Санктпетербургские кунсткамеры, или Семь светлых ночей 1726 года — страница 4 из 46

За окном послышался стук копыт, окрик часового. Вошел Максим Тузов, доложил:

— Фельдъегерь от государыни. Принцам Гендриковым пожалован дворец. Указано: пожитки их собрать и в великом бережении туда отправить.

Шумахер снял парик и принялся обтирать потную лысину.

6

Если встать на балюстраде возле Кикиных палат, с возвышенности видна вся округа.

За рощей Нева катит свои спокойные воды. Здесь она делает поворот к морю, и образуется мысок, который в народе зовется Смоляной буян. Там, среди осушенных болот, чернеют вышки Смоляного двора. Его смолокурни день и ночь выбрасывают тяжелый, едкий дым. Если подует ветер с Ладоги, от дыма этого хоть в погреб залезай.

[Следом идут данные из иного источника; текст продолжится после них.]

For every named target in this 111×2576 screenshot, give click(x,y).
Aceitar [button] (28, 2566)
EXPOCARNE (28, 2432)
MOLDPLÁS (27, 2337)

А на бугре, среди молоденького парка, высится, как игрушечка, Смольный дворец. Построен был он царем Петром для младшей дочери, любимицы Елисавет. Там и померанцы в кадушках, и зверинец, и катальные павильоны — чего только нет. Но простолюдину туда путь заказан — стоят усатые преображенцы в медных шишаках.

По санктпетербургской дороге вдоль течения Невы-реки тянутся заборы Шпалерного[10] двора. Там хамовницы,[11] вольные и невольные, стучат станками, ткут ковры-шпалеры и для двора, и для придворных, и просто на продажу. У кромки воды — чертоги цариц и царевен, иные уже заколочены: вымирает петровское семейство. Над лесом возвышается лютеранская кирка, и время от времени слышен заунывный звон ее часов.

А на юге, с солнечной стороны Кикиных палат, как раз насупротив их резного, вычурного крыльца, там русская Канатная слободка. Раскинулись огороды, курятники, баньки, амбары по берегам извилистого ручья.

Для изобильного приготовления снастей и канатов, российскому флоту потребных, в слободе поселены были знатоки пенькового и крутильного искусства, веревочной хитрости, переведенные сюда из других городов. К тому же и смолить ту вервь[12] было здесь сподручно — Смоляной двор рядом.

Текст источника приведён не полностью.